▶ **Task details**
Write out all of the entries exactly, please.

▶ **Material supplied**
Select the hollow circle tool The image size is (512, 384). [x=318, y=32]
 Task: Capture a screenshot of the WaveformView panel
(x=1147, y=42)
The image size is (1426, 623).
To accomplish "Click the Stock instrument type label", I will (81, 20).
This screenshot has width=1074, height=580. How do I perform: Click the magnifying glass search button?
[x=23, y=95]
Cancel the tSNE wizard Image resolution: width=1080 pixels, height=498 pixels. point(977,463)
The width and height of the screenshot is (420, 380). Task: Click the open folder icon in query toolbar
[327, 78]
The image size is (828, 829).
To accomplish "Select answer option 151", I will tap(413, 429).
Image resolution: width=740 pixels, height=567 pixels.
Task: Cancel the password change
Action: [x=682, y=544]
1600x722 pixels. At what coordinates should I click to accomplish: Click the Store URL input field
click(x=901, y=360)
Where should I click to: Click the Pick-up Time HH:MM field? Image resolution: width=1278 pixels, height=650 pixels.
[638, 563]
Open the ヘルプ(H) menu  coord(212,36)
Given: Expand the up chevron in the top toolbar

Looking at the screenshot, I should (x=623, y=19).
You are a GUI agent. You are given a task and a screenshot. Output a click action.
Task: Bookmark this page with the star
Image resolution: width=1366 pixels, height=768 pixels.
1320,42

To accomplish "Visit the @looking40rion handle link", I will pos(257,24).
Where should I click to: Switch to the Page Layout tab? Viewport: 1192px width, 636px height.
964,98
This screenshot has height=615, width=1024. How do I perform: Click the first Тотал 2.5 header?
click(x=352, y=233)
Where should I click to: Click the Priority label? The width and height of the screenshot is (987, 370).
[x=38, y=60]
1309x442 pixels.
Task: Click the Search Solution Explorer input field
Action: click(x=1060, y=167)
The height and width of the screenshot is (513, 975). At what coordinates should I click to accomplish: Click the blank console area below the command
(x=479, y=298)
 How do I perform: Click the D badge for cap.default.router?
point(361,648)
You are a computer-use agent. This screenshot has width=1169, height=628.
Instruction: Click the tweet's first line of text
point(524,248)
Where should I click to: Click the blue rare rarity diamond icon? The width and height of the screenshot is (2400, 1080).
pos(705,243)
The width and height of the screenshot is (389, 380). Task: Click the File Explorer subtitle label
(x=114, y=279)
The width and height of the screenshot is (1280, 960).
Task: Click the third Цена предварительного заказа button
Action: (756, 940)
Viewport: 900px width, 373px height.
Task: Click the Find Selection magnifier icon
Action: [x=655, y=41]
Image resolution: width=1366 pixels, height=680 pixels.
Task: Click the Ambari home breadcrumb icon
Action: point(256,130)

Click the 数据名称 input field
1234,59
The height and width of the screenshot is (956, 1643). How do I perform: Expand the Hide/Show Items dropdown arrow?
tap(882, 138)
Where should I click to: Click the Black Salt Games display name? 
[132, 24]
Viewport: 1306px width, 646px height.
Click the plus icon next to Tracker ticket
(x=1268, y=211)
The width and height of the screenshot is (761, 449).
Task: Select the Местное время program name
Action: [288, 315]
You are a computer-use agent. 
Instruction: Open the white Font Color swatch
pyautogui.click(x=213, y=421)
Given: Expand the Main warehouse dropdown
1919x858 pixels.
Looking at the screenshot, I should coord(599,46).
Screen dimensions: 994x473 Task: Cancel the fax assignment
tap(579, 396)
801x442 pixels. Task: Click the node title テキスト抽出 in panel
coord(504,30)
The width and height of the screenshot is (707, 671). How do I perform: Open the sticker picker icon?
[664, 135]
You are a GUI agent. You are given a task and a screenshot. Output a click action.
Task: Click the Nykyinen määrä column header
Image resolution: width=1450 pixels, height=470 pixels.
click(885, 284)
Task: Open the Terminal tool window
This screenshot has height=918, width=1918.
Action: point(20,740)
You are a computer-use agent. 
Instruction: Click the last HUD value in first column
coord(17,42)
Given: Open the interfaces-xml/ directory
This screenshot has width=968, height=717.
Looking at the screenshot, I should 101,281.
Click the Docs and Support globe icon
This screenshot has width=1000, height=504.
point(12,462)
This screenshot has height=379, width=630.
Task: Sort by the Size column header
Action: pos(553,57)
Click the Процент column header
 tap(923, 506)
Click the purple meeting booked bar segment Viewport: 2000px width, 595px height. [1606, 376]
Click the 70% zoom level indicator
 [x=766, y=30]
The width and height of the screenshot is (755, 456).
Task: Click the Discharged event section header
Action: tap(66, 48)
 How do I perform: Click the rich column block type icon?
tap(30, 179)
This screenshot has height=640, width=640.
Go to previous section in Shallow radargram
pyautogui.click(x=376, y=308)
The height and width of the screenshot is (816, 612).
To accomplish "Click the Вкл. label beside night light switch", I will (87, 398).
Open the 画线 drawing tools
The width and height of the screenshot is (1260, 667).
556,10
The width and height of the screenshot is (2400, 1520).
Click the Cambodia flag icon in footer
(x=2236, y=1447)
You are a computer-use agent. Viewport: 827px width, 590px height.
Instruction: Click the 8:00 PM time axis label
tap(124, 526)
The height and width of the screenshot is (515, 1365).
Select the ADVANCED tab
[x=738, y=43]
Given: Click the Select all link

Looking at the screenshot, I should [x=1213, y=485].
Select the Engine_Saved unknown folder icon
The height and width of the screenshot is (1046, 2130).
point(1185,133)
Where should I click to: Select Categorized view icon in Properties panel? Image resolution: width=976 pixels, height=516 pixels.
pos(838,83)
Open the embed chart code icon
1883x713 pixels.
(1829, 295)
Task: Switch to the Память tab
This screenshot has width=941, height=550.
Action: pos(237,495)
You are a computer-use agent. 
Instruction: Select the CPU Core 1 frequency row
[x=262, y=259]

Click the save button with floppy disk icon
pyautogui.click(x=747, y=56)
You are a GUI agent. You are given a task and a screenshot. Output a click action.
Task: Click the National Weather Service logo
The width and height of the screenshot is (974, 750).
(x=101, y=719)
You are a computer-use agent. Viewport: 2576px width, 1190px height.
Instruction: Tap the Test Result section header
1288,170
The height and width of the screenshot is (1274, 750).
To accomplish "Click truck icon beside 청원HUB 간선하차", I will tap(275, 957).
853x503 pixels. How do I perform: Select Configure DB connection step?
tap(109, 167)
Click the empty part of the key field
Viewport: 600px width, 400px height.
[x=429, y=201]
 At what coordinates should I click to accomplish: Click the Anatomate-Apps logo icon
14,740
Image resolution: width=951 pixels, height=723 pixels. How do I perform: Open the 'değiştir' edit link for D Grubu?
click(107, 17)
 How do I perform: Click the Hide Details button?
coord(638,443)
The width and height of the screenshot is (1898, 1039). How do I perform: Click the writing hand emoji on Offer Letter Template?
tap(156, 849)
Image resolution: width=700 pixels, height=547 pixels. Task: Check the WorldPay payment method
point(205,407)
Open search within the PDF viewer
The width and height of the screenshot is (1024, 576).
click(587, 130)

▶ **Response**
Select the hollow circle tool The image size is (512, 384). [x=318, y=32]
 Task: Capture a screenshot of the WaveformView panel
(x=1147, y=42)
The image size is (1426, 623).
To accomplish "Click the Stock instrument type label", I will (81, 20).
This screenshot has width=1074, height=580. How do I perform: Click the magnifying glass search button?
[x=23, y=95]
Cancel the tSNE wizard Image resolution: width=1080 pixels, height=498 pixels. point(977,463)
The width and height of the screenshot is (420, 380). Task: Click the open folder icon in query toolbar
[327, 78]
The image size is (828, 829).
To accomplish "Select answer option 151", I will tap(413, 429).
Image resolution: width=740 pixels, height=567 pixels.
Task: Cancel the password change
Action: [x=682, y=544]
1600x722 pixels. At what coordinates should I click to accomplish: Click the Store URL input field
click(x=901, y=360)
Where should I click to: Click the Pick-up Time HH:MM field? Image resolution: width=1278 pixels, height=650 pixels.
[638, 563]
Open the ヘルプ(H) menu  coord(212,36)
Given: Expand the up chevron in the top toolbar

Looking at the screenshot, I should (x=623, y=19).
You are a GUI agent. You are given a task and a screenshot. Output a click action.
Task: Bookmark this page with the star
Image resolution: width=1366 pixels, height=768 pixels.
1320,42

To accomplish "Visit the @looking40rion handle link", I will pos(257,24).
Where should I click to: Switch to the Page Layout tab? Viewport: 1192px width, 636px height.
964,98
This screenshot has height=615, width=1024. How do I perform: Click the first Тотал 2.5 header?
click(x=352, y=233)
Where should I click to: Click the Priority label? The width and height of the screenshot is (987, 370).
[x=38, y=60]
1309x442 pixels.
Task: Click the Search Solution Explorer input field
Action: click(x=1060, y=167)
The height and width of the screenshot is (513, 975). At what coordinates should I click to accomplish: Click the blank console area below the command
(x=479, y=298)
 How do I perform: Click the D badge for cap.default.router?
point(361,648)
You are a computer-use agent. This screenshot has width=1169, height=628.
Instruction: Click the tweet's first line of text
point(524,248)
Where should I click to: Click the blue rare rarity diamond icon? The width and height of the screenshot is (2400, 1080).
pos(705,243)
The width and height of the screenshot is (389, 380). Task: Click the File Explorer subtitle label
(x=114, y=279)
The width and height of the screenshot is (1280, 960).
Task: Click the third Цена предварительного заказа button
Action: (756, 940)
Viewport: 900px width, 373px height.
Task: Click the Find Selection magnifier icon
Action: [x=655, y=41]
Image resolution: width=1366 pixels, height=680 pixels.
Task: Click the Ambari home breadcrumb icon
Action: point(256,130)

Click the 数据名称 input field
1234,59
The height and width of the screenshot is (956, 1643). How do I perform: Expand the Hide/Show Items dropdown arrow?
tap(882, 138)
Where should I click to: Click the Black Salt Games display name? 
[132, 24]
Viewport: 1306px width, 646px height.
Click the plus icon next to Tracker ticket
(x=1268, y=211)
The width and height of the screenshot is (761, 449).
Task: Select the Местное время program name
Action: [288, 315]
You are a computer-use agent. 
Instruction: Open the white Font Color swatch
pyautogui.click(x=213, y=421)
Given: Expand the Main warehouse dropdown
1919x858 pixels.
Looking at the screenshot, I should coord(599,46).
Screen dimensions: 994x473 Task: Cancel the fax assignment
tap(579, 396)
801x442 pixels. Task: Click the node title テキスト抽出 in panel
coord(504,30)
The width and height of the screenshot is (707, 671). How do I perform: Open the sticker picker icon?
[664, 135]
You are a GUI agent. You are given a task and a screenshot. Output a click action.
Task: Click the Nykyinen määrä column header
Image resolution: width=1450 pixels, height=470 pixels.
click(885, 284)
Task: Open the Terminal tool window
This screenshot has height=918, width=1918.
Action: point(20,740)
You are a computer-use agent. 
Instruction: Click the last HUD value in first column
coord(17,42)
Given: Open the interfaces-xml/ directory
This screenshot has width=968, height=717.
Looking at the screenshot, I should 101,281.
Click the Docs and Support globe icon
This screenshot has width=1000, height=504.
point(12,462)
This screenshot has height=379, width=630.
Task: Sort by the Size column header
Action: pos(553,57)
Click the Процент column header
 tap(923, 506)
Click the purple meeting booked bar segment Viewport: 2000px width, 595px height. [1606, 376]
Click the 70% zoom level indicator
 [x=766, y=30]
The width and height of the screenshot is (755, 456).
Task: Click the Discharged event section header
Action: tap(66, 48)
 How do I perform: Click the rich column block type icon?
tap(30, 179)
This screenshot has height=640, width=640.
Go to previous section in Shallow radargram
pyautogui.click(x=376, y=308)
The height and width of the screenshot is (816, 612).
To accomplish "Click the Вкл. label beside night light switch", I will (87, 398).
Open the 画线 drawing tools
The width and height of the screenshot is (1260, 667).
556,10
The width and height of the screenshot is (2400, 1520).
Click the Cambodia flag icon in footer
(x=2236, y=1447)
You are a computer-use agent. Viewport: 827px width, 590px height.
Instruction: Click the 8:00 PM time axis label
tap(124, 526)
The height and width of the screenshot is (515, 1365).
Select the ADVANCED tab
[x=738, y=43]
Given: Click the Select all link

Looking at the screenshot, I should [x=1213, y=485].
Select the Engine_Saved unknown folder icon
The height and width of the screenshot is (1046, 2130).
point(1185,133)
Where should I click to: Select Categorized view icon in Properties panel? Image resolution: width=976 pixels, height=516 pixels.
pos(838,83)
Open the embed chart code icon
1883x713 pixels.
(1829, 295)
Task: Switch to the Память tab
This screenshot has width=941, height=550.
Action: pos(237,495)
You are a computer-use agent. 
Instruction: Select the CPU Core 1 frequency row
[x=262, y=259]

Click the save button with floppy disk icon
pyautogui.click(x=747, y=56)
You are a GUI agent. You are given a task and a screenshot. Output a click action.
Task: Click the National Weather Service logo
The width and height of the screenshot is (974, 750).
(x=101, y=719)
You are a computer-use agent. Viewport: 2576px width, 1190px height.
Instruction: Tap the Test Result section header
1288,170
The height and width of the screenshot is (1274, 750).
To accomplish "Click truck icon beside 청원HUB 간선하차", I will tap(275, 957).
853x503 pixels. How do I perform: Select Configure DB connection step?
tap(109, 167)
Click the empty part of the key field
Viewport: 600px width, 400px height.
[x=429, y=201]
 At what coordinates should I click to accomplish: Click the Anatomate-Apps logo icon
14,740
Image resolution: width=951 pixels, height=723 pixels. How do I perform: Open the 'değiştir' edit link for D Grubu?
click(107, 17)
 How do I perform: Click the Hide Details button?
coord(638,443)
The width and height of the screenshot is (1898, 1039). How do I perform: Click the writing hand emoji on Offer Letter Template?
tap(156, 849)
Image resolution: width=700 pixels, height=547 pixels. Task: Check the WorldPay payment method
point(205,407)
Open search within the PDF viewer
The width and height of the screenshot is (1024, 576).
click(587, 130)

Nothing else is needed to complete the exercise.